_PROBLEM_: Write out the data word for word, taking care that no picture is carried over.

Dataset entries
--- START ---
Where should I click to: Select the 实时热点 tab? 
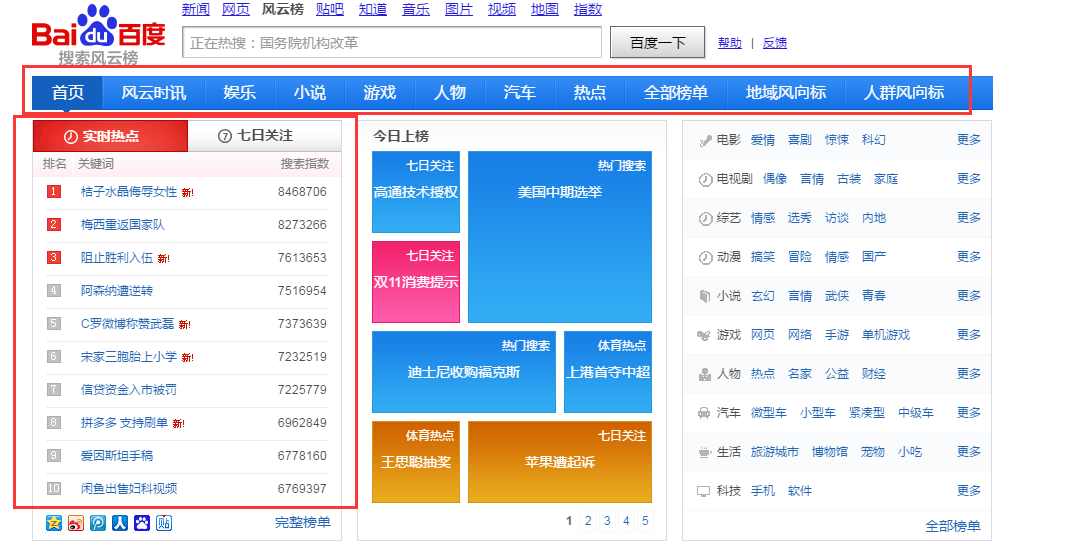point(110,136)
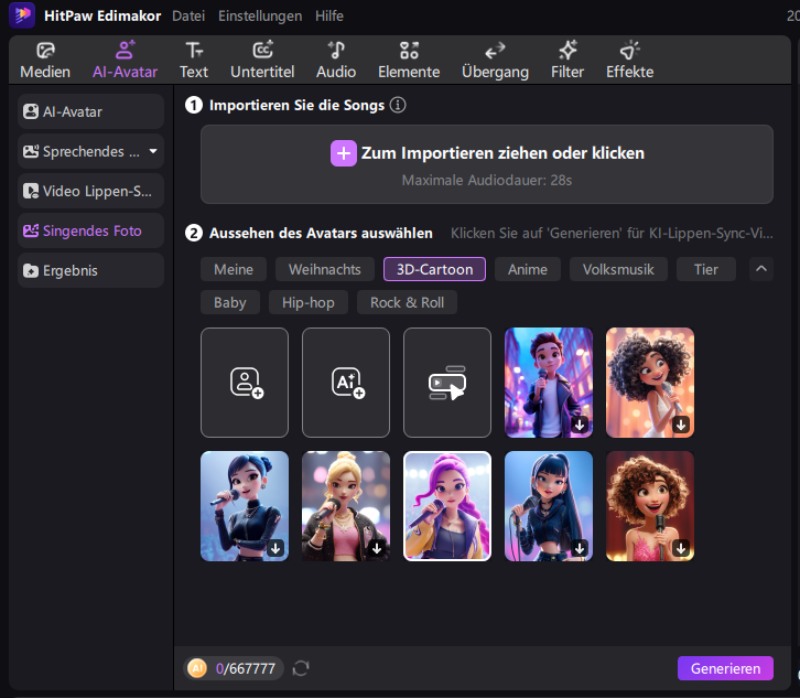Open the Einstellungen menu
Screen dimensions: 800x698
(259, 16)
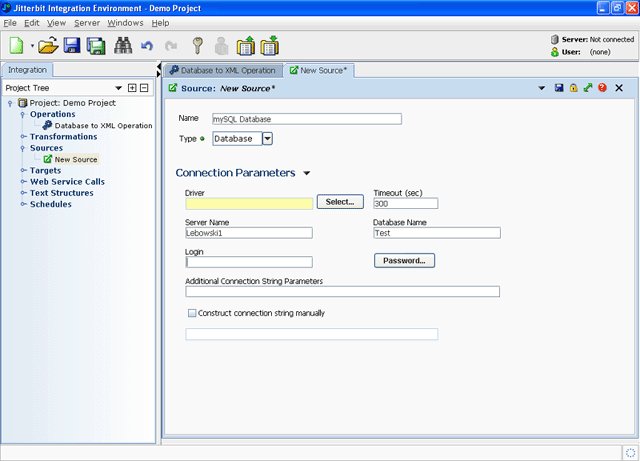Expand the Transformations tree node
640x461 pixels.
pyautogui.click(x=24, y=137)
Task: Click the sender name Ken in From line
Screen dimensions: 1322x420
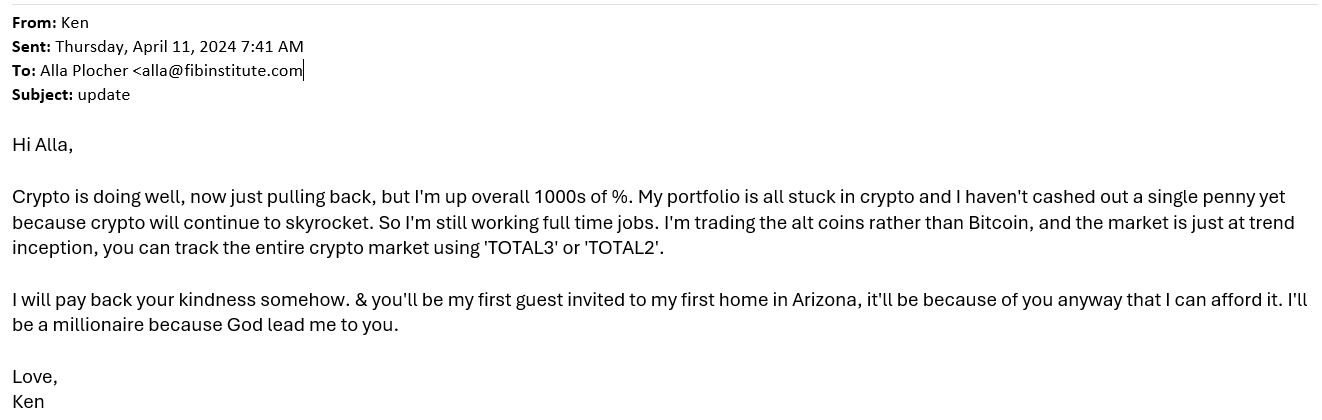Action: pyautogui.click(x=75, y=22)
--- END ---
_WRITTEN SOLUTION_:
Where should I click to: Select the 实时热点 tab? 
point(110,136)
Open the Einstellungen menu
Screen dimensions: 800x698
(259, 16)
Expand the Transformations tree node
640x461 pixels.
pyautogui.click(x=24, y=137)
Task: Click the sender name Ken in From line
Screen dimensions: 1322x420
Action: pyautogui.click(x=75, y=22)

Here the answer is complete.